The Hollow Sons are gone. But something in my chest says we didn’t just burn them out, we lit a flare that’ll bring worse.
That feeling’s still rising when my comm crackles.
MV.
I tap it. “Go.”
Static breaks, then their mechanical voice cuts through. Something about the tone feels wrong. “Nix. It’s not over.”
“I didn’t think it was,” I mutter.
“No. You don’t understand. They’re cleaning house. Not just the Sons. Everyone connected. Everyone Vale touched.”
“We torched their operation, MV.”
“You torched a front,” they snap. “The ones behind it? They’re still watching. Still moving pieces. I intercepted chatter. Something about eliminating loose ends. You, the MC… Ghost.” A pause. And then softer, “They know who he is. They know what you mean to each other.”
“What do they want?”
“They want silence, and you’re the loudest one left.” The line goes dead.

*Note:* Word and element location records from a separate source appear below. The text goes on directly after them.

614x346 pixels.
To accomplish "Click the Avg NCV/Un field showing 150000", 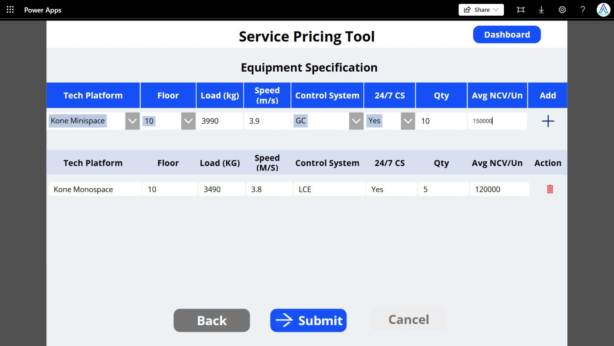I will click(x=497, y=121).
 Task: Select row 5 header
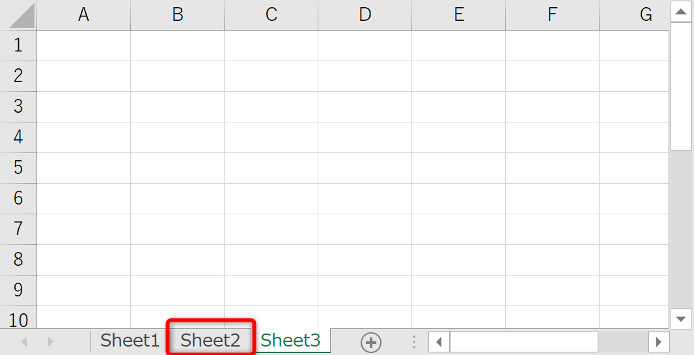18,167
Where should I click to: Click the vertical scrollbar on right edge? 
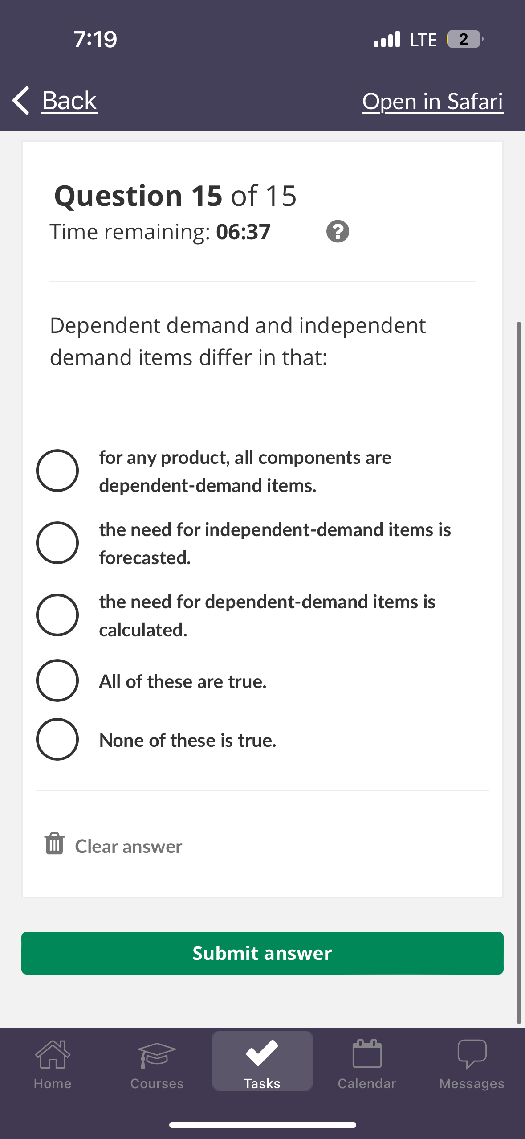[x=519, y=668]
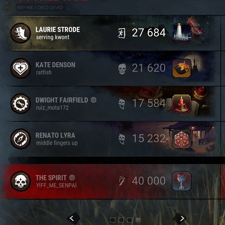225x225 pixels.
Task: Click Kate Denson's Medic heart role icon
Action: coord(21,68)
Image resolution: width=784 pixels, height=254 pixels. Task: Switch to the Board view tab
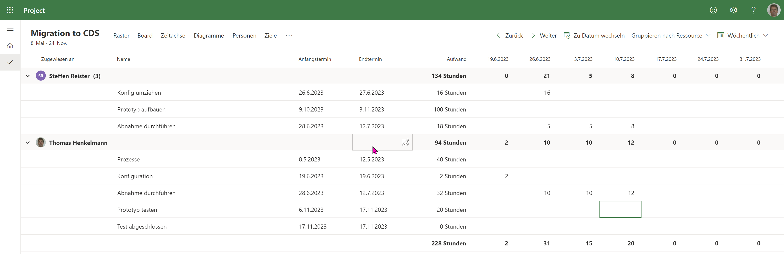point(145,35)
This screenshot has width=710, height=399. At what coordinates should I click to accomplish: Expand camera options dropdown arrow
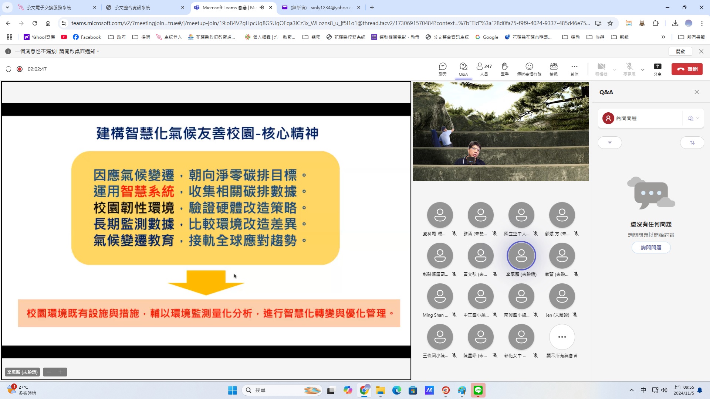(x=615, y=69)

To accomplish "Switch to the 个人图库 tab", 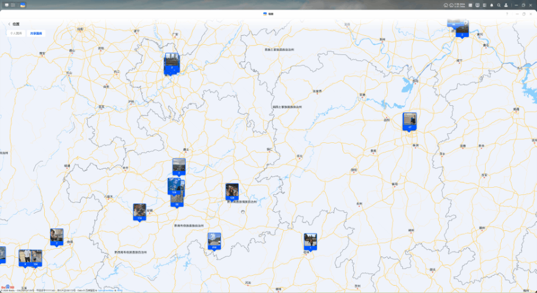I will [x=16, y=33].
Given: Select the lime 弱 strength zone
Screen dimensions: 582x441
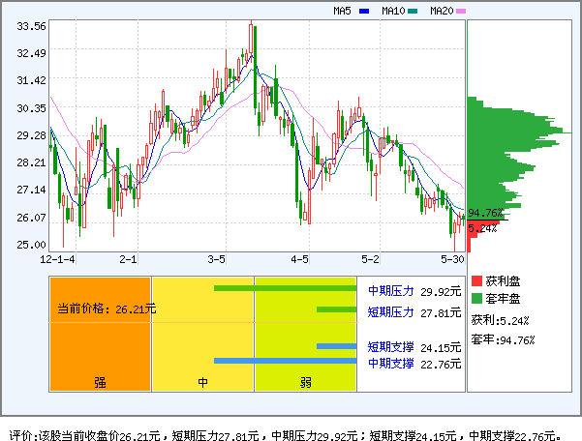Looking at the screenshot, I should tap(305, 334).
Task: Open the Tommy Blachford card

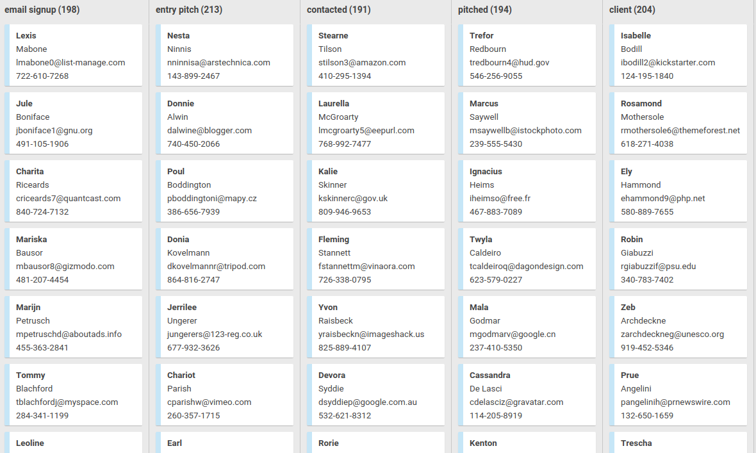Action: tap(74, 395)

I stare ahead as the street opens in front of us, wide and empty under the bleeding sky. And that’s when I see it.
“Stop!”
Brakes squeal as I skid my bike sideways, arm up. The Non Cras halts in a chain of precision. Ghost’s hand is already at his holster. Poison moves without being told.

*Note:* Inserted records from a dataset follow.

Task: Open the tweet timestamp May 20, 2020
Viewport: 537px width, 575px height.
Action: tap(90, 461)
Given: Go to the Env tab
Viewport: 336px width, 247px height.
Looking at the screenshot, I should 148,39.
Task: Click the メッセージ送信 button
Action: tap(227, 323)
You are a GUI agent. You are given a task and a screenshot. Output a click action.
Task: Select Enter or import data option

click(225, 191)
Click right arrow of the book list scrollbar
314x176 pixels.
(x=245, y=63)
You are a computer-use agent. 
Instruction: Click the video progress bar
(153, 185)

There’s a body in the road. Sprawled across the faded paint of a crosswalk, arms twisted behind its back, blood soaked into the concrete like a final confession.
I swing off my bike, boots crunching broken glass as I walk to it.

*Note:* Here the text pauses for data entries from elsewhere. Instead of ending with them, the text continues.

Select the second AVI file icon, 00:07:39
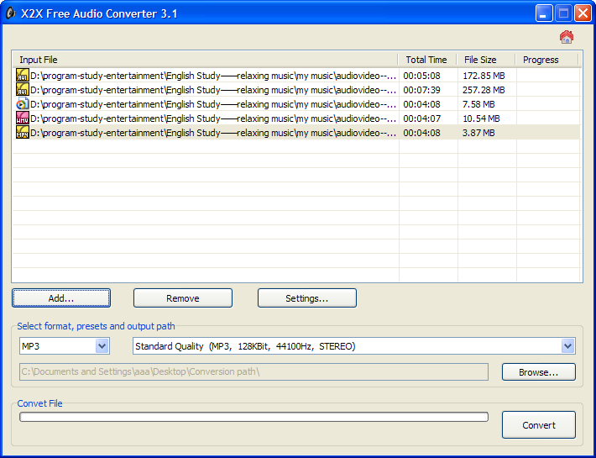The width and height of the screenshot is (596, 458). (23, 89)
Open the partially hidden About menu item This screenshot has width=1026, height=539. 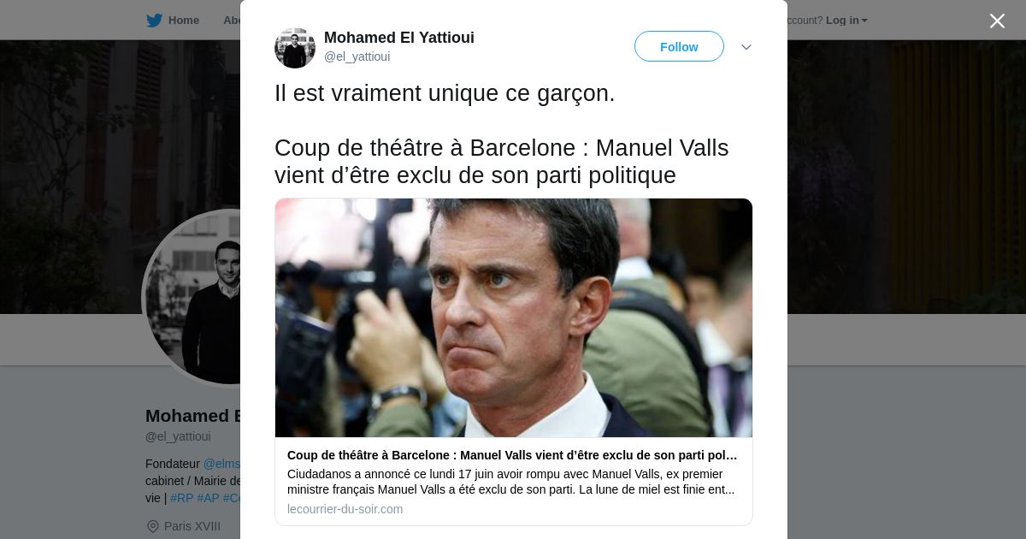[x=232, y=21]
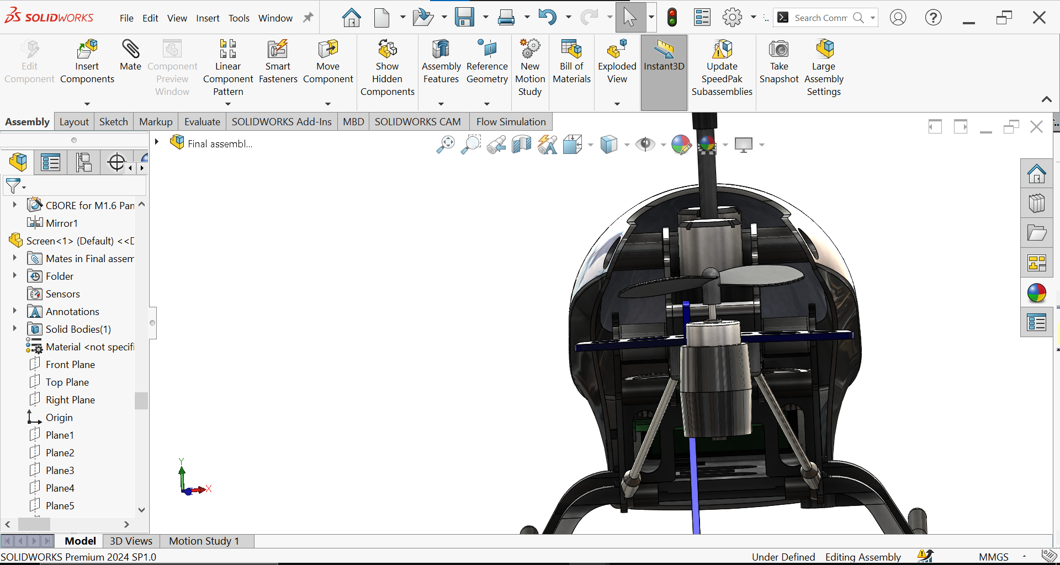Click the MMGS unit system button
1060x565 pixels.
tap(993, 557)
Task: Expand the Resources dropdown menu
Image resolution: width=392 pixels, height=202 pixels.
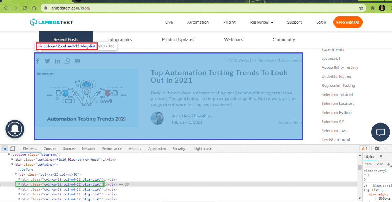Action: click(x=262, y=22)
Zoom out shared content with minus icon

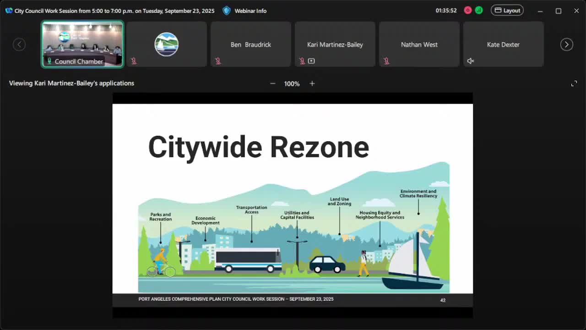[x=272, y=83]
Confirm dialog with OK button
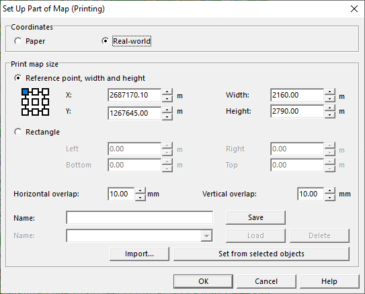The width and height of the screenshot is (365, 294). click(x=203, y=281)
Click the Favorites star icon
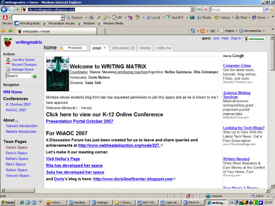The height and width of the screenshot is (206, 275). (x=3, y=31)
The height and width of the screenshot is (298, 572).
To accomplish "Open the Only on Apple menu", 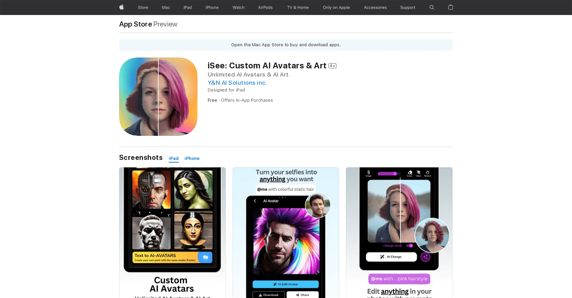I will [336, 8].
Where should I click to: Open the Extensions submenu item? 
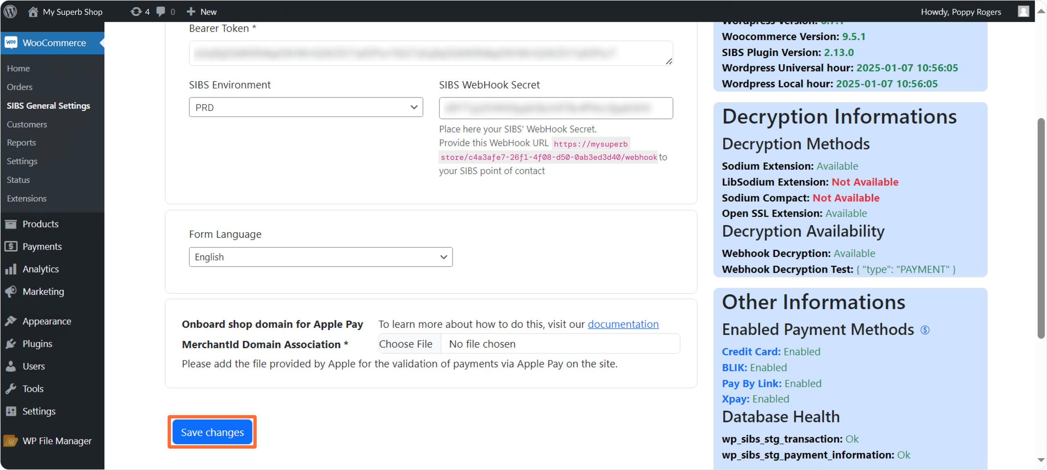(x=27, y=199)
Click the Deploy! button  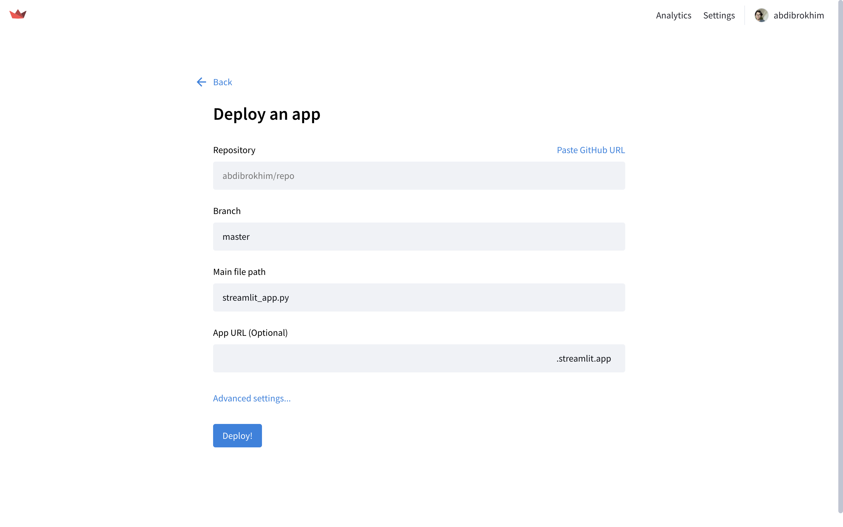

It’s a male in his mid-thirties. The leather cut is ripped off. His jaw is shattered. Hands broken. There’s a coin shoved in his mouth. It’s old, tarnished, maybe foreign. One eye is still open, glassy, staring into nothing.
Ghost joins me and crouches beside the body. His face goes still. “This was Fisher. One of the guys I used to work with. He was off-grid last I heard.”
“That coin,” I mutter, pulling it free with a gloved hand. “Have you ever seen that before?”
Ghost takes it and flips it over. Then he looks at me, something shifting behind his eyes. “This is a war marker.”
“What kind of war?”
He stands slowly. “Not gangs or MCs. This is military. Covert ops. Black sites. These coins were left behind like signatures. Kill orders or warnings. Only a handful of units used them, and none of them answered to the law. This... this goes back to D.C.”
Poison steps up behind us. “You telling me we’re in deeper than we thought?”
Ghost doesn’t flinch. “You were never playing small. Vale wasn’t the king. He was a pawn. And whoever’s coming next don’t play by the same rules.”
I stare down at Fisher’s body, then at the coin. My fingers curl around it until the edges bite into my palm.
We thought we were done. But this? This is just the second act.
I look back at the women I ride with. My family. My war-sisters. Then at Ghost, the man I’d bleed for.
“We ride harder,” I say. “We ride smarter. And we don’t stop.”
Poison nods once. “Then we move. Before the next one drops.”
I climb back onto my bike. The engine growls like it’s hungry for blood. The others fall in, silent and grim.
Ghost mounts up beside me, glancing over. “Still think we can win this?”
I grit my teeth, eyes fixed on the road ahead. “Winning was never the point.”
We roll forward as the sun breaks over the ruins behind us. The light doesn’t cleanse. It exposes. Sharp and holy, like a blade across truth. Somewhere in the distance, victory is never clean.